- INFORMATION SUPPLIED
+ + + + + + +

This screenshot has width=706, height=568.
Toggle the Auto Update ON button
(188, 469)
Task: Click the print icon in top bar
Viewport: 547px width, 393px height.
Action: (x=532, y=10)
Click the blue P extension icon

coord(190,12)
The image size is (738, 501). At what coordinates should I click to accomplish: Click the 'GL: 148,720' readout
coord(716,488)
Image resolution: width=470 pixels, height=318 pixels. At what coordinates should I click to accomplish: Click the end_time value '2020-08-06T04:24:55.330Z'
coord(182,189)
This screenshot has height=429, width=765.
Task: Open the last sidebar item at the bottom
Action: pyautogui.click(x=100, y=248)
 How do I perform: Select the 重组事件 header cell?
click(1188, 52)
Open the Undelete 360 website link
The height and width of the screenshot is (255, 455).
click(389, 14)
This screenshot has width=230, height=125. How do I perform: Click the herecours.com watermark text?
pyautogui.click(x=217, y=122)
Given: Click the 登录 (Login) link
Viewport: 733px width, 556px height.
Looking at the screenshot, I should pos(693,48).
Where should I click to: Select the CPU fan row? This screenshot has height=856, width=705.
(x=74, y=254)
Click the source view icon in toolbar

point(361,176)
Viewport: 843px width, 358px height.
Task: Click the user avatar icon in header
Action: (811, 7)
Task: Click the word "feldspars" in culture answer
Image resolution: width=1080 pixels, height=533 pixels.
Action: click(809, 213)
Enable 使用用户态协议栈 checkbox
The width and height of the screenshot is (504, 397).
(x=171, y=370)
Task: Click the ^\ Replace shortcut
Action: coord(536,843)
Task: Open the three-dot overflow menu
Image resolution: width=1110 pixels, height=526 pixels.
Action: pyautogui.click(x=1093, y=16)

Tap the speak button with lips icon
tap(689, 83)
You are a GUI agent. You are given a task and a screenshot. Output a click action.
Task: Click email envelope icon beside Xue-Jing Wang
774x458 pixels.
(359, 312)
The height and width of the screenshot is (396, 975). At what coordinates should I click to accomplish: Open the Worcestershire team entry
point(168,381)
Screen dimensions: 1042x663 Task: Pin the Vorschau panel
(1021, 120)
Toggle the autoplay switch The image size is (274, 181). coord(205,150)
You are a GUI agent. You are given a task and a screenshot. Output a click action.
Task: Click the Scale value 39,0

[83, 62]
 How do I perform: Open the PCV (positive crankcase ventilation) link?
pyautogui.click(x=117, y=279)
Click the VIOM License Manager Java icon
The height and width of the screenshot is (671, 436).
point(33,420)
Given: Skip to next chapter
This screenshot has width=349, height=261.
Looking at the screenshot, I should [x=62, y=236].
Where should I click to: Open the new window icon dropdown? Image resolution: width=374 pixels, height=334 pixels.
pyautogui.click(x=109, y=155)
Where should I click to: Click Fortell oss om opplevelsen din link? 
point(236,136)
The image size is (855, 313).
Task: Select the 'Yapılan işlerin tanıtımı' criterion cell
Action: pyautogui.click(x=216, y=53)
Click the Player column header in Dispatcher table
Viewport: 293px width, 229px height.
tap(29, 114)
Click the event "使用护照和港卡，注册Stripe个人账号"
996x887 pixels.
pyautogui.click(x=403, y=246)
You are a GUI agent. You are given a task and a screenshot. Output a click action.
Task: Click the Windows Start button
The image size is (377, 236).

+ + + + + + +

- WHAT NEEDS TO BE DONE
Please output the entire listing exactly as it stands.

- EXERCISE RESPONSE
This screenshot has width=706, height=568.
Toggle the Auto Update ON button
(188, 469)
Task: Click the print icon in top bar
Viewport: 547px width, 393px height.
Action: (x=532, y=10)
Click the blue P extension icon

coord(190,12)
The image size is (738, 501). At what coordinates should I click to accomplish: Click the 'GL: 148,720' readout
coord(716,488)
Image resolution: width=470 pixels, height=318 pixels. At what coordinates should I click to accomplish: Click the end_time value '2020-08-06T04:24:55.330Z'
coord(182,189)
This screenshot has height=429, width=765.
Task: Open the last sidebar item at the bottom
Action: pyautogui.click(x=100, y=248)
 How do I perform: Select the 重组事件 header cell?
click(1188, 52)
Open the Undelete 360 website link
The height and width of the screenshot is (255, 455).
click(389, 14)
This screenshot has width=230, height=125. How do I perform: Click the herecours.com watermark text?
pyautogui.click(x=217, y=122)
Given: Click the 登录 (Login) link
Viewport: 733px width, 556px height.
Looking at the screenshot, I should pos(693,48).
Where should I click to: Select the CPU fan row? This screenshot has height=856, width=705.
(x=74, y=254)
Click the source view icon in toolbar

point(361,176)
Viewport: 843px width, 358px height.
Task: Click the user avatar icon in header
Action: (811, 7)
Task: Click the word "feldspars" in culture answer
Image resolution: width=1080 pixels, height=533 pixels.
Action: click(809, 213)
Enable 使用用户态协议栈 checkbox
The width and height of the screenshot is (504, 397).
(x=171, y=370)
Task: Click the ^\ Replace shortcut
Action: coord(536,843)
Task: Open the three-dot overflow menu
Image resolution: width=1110 pixels, height=526 pixels.
Action: pyautogui.click(x=1093, y=16)

Tap the speak button with lips icon
tap(689, 83)
You are a GUI agent. You are given a task and a screenshot. Output a click action.
Task: Click email envelope icon beside Xue-Jing Wang
774x458 pixels.
(359, 312)
The height and width of the screenshot is (396, 975). At what coordinates should I click to accomplish: Open the Worcestershire team entry
point(168,381)
Screen dimensions: 1042x663 Task: Pin the Vorschau panel
(1021, 120)
Toggle the autoplay switch The image size is (274, 181). coord(205,150)
You are a GUI agent. You are given a task and a screenshot. Output a click action.
Task: Click the Scale value 39,0

[83, 62]
 How do I perform: Open the PCV (positive crankcase ventilation) link?
pyautogui.click(x=117, y=279)
Click the VIOM License Manager Java icon
The height and width of the screenshot is (671, 436).
point(33,420)
Given: Skip to next chapter
This screenshot has width=349, height=261.
Looking at the screenshot, I should [x=62, y=236].
Where should I click to: Open the new window icon dropdown? Image resolution: width=374 pixels, height=334 pixels.
pyautogui.click(x=109, y=155)
Where should I click to: Click Fortell oss om opplevelsen din link? 
point(236,136)
The image size is (855, 313).
Task: Select the 'Yapılan işlerin tanıtımı' criterion cell
Action: pyautogui.click(x=216, y=53)
Click the Player column header in Dispatcher table
Viewport: 293px width, 229px height.
tap(29, 114)
Click the event "使用护照和港卡，注册Stripe个人账号"
996x887 pixels.
pyautogui.click(x=403, y=246)
You are a GUI agent. You are given a task and a screenshot. Output a click action.
Task: Click the Windows Start button
The image size is (377, 236).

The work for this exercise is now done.